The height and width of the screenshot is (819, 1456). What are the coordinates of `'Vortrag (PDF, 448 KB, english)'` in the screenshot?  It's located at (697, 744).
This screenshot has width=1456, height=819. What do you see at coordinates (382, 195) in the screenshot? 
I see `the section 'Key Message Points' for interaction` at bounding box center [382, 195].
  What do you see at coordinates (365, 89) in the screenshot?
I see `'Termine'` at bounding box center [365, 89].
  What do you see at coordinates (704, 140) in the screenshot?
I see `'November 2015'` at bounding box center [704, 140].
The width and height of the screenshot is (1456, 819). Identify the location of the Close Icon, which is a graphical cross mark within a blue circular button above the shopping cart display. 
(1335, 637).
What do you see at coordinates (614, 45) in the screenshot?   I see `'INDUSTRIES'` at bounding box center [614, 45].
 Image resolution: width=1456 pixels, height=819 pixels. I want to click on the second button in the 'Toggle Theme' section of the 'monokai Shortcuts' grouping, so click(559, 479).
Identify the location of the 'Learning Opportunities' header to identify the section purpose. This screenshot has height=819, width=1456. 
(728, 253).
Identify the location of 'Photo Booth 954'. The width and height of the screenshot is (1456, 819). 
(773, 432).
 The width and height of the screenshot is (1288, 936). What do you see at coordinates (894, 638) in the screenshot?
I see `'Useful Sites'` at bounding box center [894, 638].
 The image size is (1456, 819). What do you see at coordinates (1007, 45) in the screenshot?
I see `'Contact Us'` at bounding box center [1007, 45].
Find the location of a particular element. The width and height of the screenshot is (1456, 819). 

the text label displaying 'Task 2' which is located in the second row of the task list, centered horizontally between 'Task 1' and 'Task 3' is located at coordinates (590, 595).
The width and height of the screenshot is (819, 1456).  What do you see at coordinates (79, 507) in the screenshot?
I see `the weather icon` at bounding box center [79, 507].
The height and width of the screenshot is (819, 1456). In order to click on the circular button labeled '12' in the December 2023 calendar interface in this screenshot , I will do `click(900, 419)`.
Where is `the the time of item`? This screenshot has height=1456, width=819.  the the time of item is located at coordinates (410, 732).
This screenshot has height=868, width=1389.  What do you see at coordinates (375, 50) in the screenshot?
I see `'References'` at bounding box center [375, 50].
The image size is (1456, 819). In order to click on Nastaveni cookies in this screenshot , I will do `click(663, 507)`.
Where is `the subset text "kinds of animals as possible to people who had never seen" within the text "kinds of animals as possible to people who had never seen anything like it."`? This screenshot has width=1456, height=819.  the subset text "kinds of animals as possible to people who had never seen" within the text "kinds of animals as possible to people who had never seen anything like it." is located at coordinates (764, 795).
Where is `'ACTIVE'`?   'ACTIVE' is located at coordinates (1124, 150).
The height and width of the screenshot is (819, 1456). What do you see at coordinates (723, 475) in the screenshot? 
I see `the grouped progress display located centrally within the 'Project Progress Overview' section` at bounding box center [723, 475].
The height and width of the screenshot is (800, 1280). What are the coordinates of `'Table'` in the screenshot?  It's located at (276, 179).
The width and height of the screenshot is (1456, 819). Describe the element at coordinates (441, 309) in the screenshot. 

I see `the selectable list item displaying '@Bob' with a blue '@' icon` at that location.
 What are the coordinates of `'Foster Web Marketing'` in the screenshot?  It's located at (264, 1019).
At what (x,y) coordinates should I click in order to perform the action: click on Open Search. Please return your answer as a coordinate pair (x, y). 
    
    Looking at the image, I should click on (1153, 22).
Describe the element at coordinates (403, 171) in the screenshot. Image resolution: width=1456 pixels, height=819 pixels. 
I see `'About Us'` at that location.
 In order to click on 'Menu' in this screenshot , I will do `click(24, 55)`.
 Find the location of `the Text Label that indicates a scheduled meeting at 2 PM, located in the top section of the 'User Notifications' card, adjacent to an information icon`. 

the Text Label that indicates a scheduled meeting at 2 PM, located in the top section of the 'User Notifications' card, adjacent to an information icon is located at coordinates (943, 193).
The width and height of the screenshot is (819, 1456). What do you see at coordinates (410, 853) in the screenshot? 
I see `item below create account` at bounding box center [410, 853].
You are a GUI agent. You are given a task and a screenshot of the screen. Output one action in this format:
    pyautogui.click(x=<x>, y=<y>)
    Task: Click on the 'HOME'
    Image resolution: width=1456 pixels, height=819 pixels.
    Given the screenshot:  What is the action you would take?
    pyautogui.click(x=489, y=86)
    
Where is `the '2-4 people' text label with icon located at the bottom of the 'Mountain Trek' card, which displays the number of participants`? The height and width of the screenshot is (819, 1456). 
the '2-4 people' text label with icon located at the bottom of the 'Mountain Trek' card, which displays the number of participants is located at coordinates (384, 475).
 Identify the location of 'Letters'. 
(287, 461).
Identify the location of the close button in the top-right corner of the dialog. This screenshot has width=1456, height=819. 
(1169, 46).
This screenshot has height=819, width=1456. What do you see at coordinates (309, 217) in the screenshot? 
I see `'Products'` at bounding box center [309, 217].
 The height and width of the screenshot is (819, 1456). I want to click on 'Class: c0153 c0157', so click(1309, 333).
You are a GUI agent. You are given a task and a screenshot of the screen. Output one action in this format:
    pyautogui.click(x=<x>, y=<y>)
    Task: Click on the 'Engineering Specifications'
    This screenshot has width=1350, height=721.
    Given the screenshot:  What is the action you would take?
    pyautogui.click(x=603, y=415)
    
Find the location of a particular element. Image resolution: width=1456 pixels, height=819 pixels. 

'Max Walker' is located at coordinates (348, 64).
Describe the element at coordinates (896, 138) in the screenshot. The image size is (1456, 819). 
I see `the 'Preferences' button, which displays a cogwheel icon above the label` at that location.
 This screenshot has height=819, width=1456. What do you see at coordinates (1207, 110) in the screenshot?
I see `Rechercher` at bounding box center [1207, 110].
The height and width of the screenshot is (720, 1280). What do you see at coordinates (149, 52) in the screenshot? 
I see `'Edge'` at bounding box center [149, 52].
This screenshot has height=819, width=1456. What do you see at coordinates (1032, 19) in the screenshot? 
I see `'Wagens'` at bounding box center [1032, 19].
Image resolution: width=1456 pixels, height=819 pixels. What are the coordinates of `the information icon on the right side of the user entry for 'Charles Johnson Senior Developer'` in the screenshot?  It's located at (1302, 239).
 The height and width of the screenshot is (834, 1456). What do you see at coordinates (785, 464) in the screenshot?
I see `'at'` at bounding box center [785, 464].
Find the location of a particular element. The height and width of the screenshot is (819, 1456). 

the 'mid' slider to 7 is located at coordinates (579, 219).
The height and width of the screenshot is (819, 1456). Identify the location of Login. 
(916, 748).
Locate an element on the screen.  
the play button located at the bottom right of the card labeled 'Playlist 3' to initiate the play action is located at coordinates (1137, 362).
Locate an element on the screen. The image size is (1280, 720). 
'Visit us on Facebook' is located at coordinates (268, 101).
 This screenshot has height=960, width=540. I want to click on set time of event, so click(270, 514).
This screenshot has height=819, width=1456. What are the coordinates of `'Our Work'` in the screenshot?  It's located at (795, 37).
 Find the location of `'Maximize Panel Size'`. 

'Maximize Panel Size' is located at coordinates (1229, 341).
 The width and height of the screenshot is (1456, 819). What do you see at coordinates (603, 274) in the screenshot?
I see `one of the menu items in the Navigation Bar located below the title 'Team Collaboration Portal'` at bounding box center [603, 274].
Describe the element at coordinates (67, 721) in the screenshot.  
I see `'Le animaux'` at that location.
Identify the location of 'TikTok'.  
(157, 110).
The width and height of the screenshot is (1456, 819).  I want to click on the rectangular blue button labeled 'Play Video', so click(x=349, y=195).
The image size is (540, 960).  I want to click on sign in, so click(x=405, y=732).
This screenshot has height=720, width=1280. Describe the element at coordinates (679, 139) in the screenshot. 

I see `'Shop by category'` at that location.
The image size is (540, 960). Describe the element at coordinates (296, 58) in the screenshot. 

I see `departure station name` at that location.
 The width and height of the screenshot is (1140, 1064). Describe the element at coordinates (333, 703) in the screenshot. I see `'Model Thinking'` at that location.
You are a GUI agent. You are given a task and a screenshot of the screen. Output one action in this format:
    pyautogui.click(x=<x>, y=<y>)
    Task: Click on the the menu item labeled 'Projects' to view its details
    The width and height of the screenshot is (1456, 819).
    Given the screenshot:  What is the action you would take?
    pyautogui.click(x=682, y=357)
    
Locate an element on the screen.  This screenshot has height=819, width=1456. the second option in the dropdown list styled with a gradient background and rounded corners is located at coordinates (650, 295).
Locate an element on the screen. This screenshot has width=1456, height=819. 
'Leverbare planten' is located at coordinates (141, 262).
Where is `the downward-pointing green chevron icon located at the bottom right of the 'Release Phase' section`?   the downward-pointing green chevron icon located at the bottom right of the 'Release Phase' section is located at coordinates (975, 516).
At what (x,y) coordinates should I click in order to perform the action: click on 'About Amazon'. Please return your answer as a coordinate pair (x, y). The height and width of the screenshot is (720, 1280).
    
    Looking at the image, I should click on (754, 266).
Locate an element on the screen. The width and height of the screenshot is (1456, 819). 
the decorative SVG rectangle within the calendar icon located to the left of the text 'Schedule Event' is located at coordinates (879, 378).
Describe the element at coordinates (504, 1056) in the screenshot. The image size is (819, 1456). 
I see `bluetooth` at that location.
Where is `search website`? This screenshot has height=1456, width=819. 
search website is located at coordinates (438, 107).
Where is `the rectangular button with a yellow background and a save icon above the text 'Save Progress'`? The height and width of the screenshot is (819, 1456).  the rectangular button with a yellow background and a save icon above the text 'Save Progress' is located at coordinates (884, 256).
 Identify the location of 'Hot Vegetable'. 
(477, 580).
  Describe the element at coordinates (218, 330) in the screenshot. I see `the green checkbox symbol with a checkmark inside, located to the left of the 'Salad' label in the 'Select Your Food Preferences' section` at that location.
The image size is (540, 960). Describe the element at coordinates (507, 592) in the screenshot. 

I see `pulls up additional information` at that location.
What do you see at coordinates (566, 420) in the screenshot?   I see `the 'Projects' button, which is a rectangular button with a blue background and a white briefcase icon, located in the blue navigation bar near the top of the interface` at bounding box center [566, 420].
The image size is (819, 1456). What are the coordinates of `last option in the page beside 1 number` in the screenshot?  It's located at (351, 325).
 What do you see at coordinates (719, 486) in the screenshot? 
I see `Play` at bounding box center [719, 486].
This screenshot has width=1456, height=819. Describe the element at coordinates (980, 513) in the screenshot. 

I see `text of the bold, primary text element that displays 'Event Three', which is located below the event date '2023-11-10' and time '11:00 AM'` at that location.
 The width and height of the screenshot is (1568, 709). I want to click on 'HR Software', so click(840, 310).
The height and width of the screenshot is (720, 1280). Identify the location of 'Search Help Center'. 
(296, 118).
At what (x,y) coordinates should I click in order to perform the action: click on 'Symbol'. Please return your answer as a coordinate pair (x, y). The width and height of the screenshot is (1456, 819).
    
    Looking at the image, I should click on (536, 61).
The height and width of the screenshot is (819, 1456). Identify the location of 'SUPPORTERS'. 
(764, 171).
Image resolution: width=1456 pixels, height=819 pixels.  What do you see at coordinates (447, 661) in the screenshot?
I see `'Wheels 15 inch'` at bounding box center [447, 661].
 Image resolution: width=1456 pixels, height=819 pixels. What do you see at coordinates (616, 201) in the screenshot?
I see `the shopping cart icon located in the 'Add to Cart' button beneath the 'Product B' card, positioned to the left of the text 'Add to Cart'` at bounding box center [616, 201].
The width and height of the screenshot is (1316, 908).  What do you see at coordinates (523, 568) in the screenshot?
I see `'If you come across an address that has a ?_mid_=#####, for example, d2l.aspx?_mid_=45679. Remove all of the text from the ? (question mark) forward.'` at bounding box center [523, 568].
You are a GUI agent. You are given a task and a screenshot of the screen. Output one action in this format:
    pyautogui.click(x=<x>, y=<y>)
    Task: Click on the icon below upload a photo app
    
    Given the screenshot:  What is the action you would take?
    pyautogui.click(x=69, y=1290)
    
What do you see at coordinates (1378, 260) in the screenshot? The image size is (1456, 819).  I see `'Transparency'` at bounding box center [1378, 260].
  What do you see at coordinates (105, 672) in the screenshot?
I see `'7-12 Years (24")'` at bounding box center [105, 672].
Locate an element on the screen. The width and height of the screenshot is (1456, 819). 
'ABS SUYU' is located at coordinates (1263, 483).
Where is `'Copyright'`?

**DO THIS**. Output the lines from the start of the records through the line containing "center [1007, 45]." as a numbered list, leaving out any blank lines.

**THE REPLY**.
1. The height and width of the screenshot is (819, 1456). What are the coordinates of `'Vortrag (PDF, 448 KB, english)'` in the screenshot?  It's located at (697, 744).
2. This screenshot has width=1456, height=819. What do you see at coordinates (382, 195) in the screenshot? 
3. I see `the section 'Key Message Points' for interaction` at bounding box center [382, 195].
4.   What do you see at coordinates (365, 89) in the screenshot?
5. I see `'Termine'` at bounding box center [365, 89].
6.   What do you see at coordinates (704, 140) in the screenshot?
7. I see `'November 2015'` at bounding box center [704, 140].
8. The width and height of the screenshot is (1456, 819). Identify the location of the Close Icon, which is a graphical cross mark within a blue circular button above the shopping cart display. 
9. (1335, 637).
10. What do you see at coordinates (614, 45) in the screenshot?   I see `'INDUSTRIES'` at bounding box center [614, 45].
11.  Image resolution: width=1456 pixels, height=819 pixels. I want to click on the second button in the 'Toggle Theme' section of the 'monokai Shortcuts' grouping, so click(559, 479).
12. Identify the location of the 'Learning Opportunities' header to identify the section purpose. This screenshot has height=819, width=1456. 
13. (728, 253).
14. Identify the location of 'Photo Booth 954'. The width and height of the screenshot is (1456, 819). 
15. (773, 432).
16.  The width and height of the screenshot is (1288, 936). What do you see at coordinates (894, 638) in the screenshot?
17. I see `'Useful Sites'` at bounding box center [894, 638].
18.  The image size is (1456, 819). What do you see at coordinates (1007, 45) in the screenshot?
19. I see `'Contact Us'` at bounding box center [1007, 45].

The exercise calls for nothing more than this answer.